RODRIK: They’re not asking for independence. There’s not terrorism in the streets every day. I think in that way, I think, it’s been . . . in that sense it’s been resolved. Whereas the Kurdish problem right now in Turkey is terrible. Violence has flared up again and so forth. We’re back to some of the worst kind of conflict.

But I don’t think that there is something deeply structural that prevents the kind of compromise. I think the Kurdish nationalists are, in Turkey at least, are very clear-sighted in understanding that full independence is neither in their interests nor something that they are likely to get.

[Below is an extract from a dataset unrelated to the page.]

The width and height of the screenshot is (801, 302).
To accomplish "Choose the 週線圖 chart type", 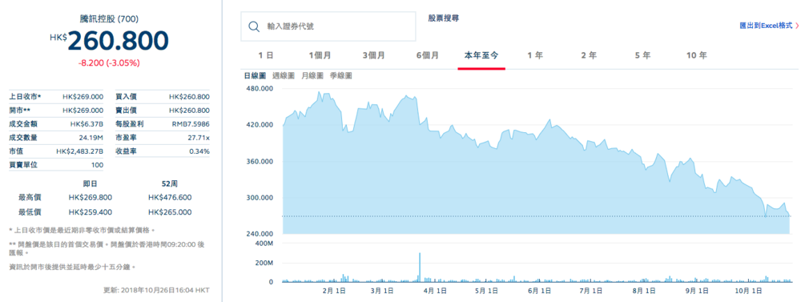I will (x=284, y=75).
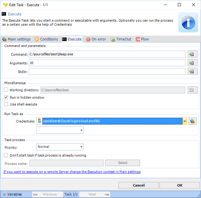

The kinds of things that they do want realistically are not things that the Turkish national government could not give up. There’s no fundamental problem as to why that cannot be resolved.

If it not being exploited for political reasons. Right now, for example, what’s happening is that Erdoğan is exploiting the Kurdish problem as a way of building up his own nationalist base. That’s being used, that particular cleavage is being used for a political purpose. But one can imagine other political strategies, other winning strategies that would involve compromise.

COWEN: Orhan Pamuk, by far the most famous Turkish author today. Overrated or underrated? What’s your take?

RODRIK: I have to say, I have never been able to finish one of his books.

[laughter]

RODRIK: This is not true. There’s one that I finished, but this actually wasn’t fiction. It was his memoirs of Istanbul. I did finish that because he grew up in a part of town which is very close to where I grew up too, so it was, I could associate.

But his novels, I have to say, are, I find convoluted and going around and around and around in circles. I’m not a big Orhan Pamuk fan. I love his older brother, by the way, who’s an economic historian, who’s a very distinguished economic historian, Şevket Pamuk, and I finished a lot of his books.

[laughter]

COWEN: So who’s your favorite novelist?

RODRIK: I love John le Carré. I think I’ve read probably every one of his novels. I like Ian McEwan a lot. I’m reading Jonathan Franzen’s book, Purity, right now, which I enjoy. He draws you in.

COWEN: If we take le Carré’s vision of how a spy agency works, is that Rodrik-esque political economy? Or does it force you to revise your views of politics?

RODRIK: No, no. It’s very human, right? It’s just the mundane and the small things that happen. It’s a very good way of actually putting it. I had not thought of this until you said it, Tyler. It’s a great point, that there’s a lot of lot of political economy in John le Carré’s description of how these bureaucracies operate and the personal relationships and so forth. I have to think about it.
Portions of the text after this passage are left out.